For one project, she researched the women of the French resistance during World War II. For another, the siege of Leningrad. And for yet another, the field of child psychiatry. For her latest book, “The Four Winds,” she dove deep into the Great Depression and the lives of migrants who fled the Dust Bowl of the Southern Plains in search of better lives out west. Every book is an opportunity, as she put it, to “live and breathe” a fascinating new research topic.

“Something I found similar in the law and in writing is that there’s a continual stream of new questions, new ideas, and new situations,” she said. “Every couple of years, I am in a way reinventing what my job is, and I love that.”

As a novelist, Hannah is known for the strong female characters she brings to life. It’s part of her commitment to tell the stories of women throughout time – stories that have been overlooked because men were the ones writing history books.

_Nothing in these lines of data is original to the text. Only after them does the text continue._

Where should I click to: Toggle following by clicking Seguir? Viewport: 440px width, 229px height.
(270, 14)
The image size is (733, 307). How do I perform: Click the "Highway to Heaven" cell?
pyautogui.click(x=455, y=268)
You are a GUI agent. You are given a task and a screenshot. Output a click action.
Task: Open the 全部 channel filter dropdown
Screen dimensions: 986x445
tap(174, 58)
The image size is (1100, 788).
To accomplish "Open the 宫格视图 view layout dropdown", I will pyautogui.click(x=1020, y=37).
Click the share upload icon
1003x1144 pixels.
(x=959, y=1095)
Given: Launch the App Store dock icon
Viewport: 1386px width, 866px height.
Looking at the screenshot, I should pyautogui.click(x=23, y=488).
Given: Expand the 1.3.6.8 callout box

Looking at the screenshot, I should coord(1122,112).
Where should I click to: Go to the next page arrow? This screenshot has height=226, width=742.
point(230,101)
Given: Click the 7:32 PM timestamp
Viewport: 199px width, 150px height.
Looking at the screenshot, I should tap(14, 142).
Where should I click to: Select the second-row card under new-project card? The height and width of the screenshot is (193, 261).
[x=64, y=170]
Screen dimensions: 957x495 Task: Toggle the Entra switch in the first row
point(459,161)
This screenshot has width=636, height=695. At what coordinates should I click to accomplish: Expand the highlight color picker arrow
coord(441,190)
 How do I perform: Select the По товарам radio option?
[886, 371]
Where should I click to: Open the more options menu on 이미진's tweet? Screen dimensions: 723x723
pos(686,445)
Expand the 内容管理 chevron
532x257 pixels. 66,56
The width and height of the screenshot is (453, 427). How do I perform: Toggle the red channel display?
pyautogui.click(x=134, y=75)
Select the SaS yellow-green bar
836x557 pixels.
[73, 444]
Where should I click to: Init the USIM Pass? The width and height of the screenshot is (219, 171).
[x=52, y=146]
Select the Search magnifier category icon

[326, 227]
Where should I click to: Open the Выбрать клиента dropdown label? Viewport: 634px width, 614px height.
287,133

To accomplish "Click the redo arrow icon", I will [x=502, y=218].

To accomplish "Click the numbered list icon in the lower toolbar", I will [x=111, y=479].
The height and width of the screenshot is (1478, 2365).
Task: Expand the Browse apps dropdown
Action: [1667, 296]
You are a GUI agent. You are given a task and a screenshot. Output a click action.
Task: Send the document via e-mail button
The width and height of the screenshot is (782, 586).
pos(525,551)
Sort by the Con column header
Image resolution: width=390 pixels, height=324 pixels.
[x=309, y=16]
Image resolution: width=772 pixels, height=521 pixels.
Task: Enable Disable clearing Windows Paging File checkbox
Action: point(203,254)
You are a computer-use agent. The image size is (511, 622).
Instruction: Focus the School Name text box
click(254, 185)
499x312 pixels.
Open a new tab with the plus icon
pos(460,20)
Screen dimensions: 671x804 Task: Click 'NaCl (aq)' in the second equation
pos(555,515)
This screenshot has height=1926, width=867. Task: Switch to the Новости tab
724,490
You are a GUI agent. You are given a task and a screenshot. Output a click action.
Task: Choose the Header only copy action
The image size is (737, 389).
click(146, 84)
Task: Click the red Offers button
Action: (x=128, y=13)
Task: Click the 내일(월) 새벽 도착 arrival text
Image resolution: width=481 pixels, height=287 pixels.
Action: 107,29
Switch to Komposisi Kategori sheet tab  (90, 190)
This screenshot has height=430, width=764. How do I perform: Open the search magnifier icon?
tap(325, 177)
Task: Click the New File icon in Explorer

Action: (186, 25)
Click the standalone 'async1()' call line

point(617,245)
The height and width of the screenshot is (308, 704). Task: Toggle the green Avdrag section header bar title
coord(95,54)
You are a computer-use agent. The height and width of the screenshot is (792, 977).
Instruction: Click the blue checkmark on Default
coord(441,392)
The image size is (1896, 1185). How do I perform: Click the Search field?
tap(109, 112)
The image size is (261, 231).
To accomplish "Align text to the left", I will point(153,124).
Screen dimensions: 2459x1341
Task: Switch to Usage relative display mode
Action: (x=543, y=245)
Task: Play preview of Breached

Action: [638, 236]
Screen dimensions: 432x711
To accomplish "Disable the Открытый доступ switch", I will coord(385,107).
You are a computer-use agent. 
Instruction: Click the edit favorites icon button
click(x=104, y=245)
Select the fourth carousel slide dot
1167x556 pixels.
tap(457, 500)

That includes the important but often hidden role women have played in the development of the law. Hannah tends to avoid legal intrigue in her novels – “There are plenty of authors like John Grisham out there who do it so well,” she said – but Hannah does find herself drawn to the women who broke ground as legal pioneers in the 1930s and ‘40s.

“There were some amazing women who were going to law school and moving the civil rights and women’s movements forward,” she said. “This was at a time when women simply were not welcomed in the profession or respected, and I think it’s important for all of us to be really proud of those women and to make sure that our daughters know their stories.”